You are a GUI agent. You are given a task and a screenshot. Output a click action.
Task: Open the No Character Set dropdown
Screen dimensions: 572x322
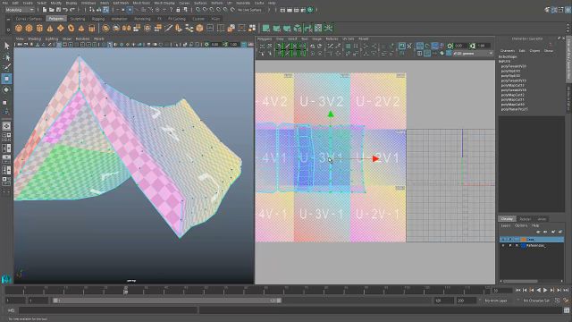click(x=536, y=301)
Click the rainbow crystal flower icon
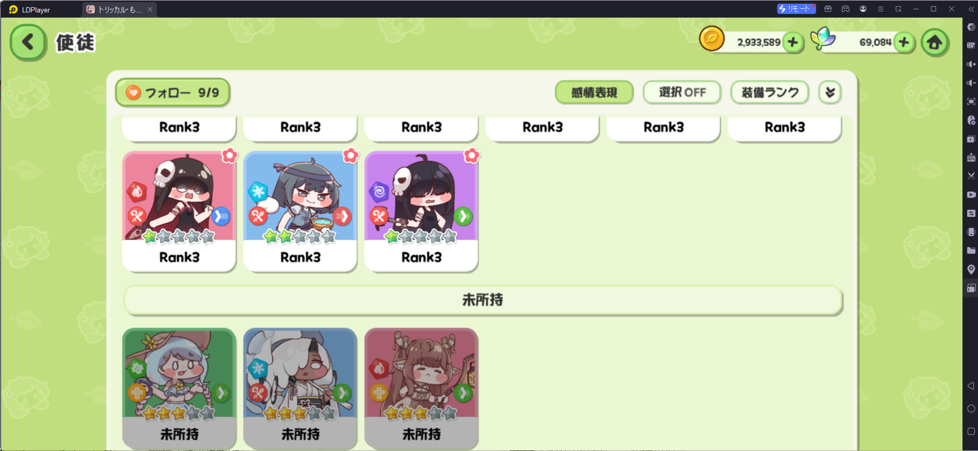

== == ==

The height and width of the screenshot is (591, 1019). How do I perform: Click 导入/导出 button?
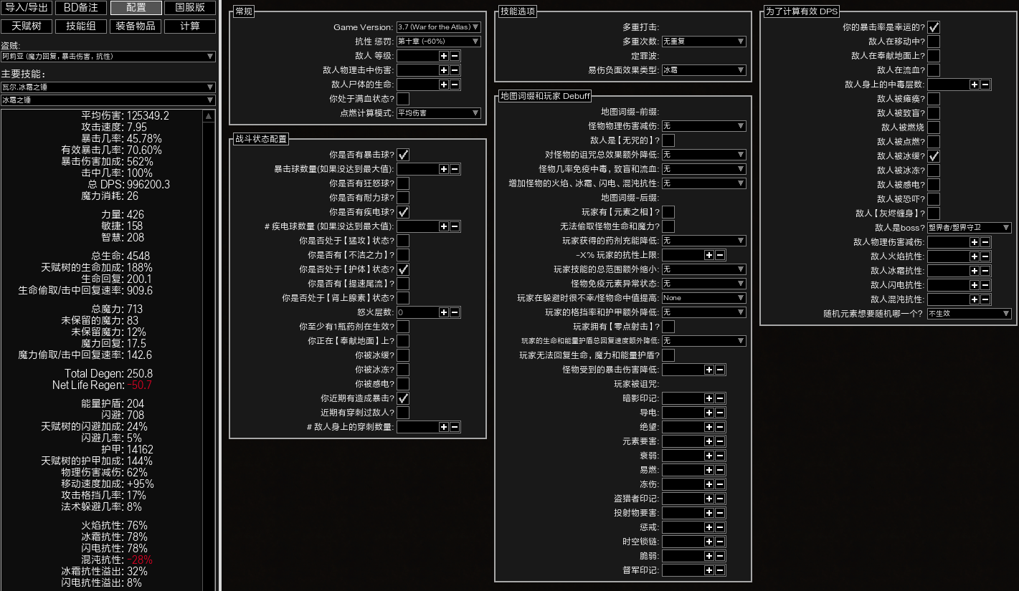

== == ==

> [Task brief] Please count the lines above that contain the string "screenshot" and reply with the number alone.

> [Result below] 2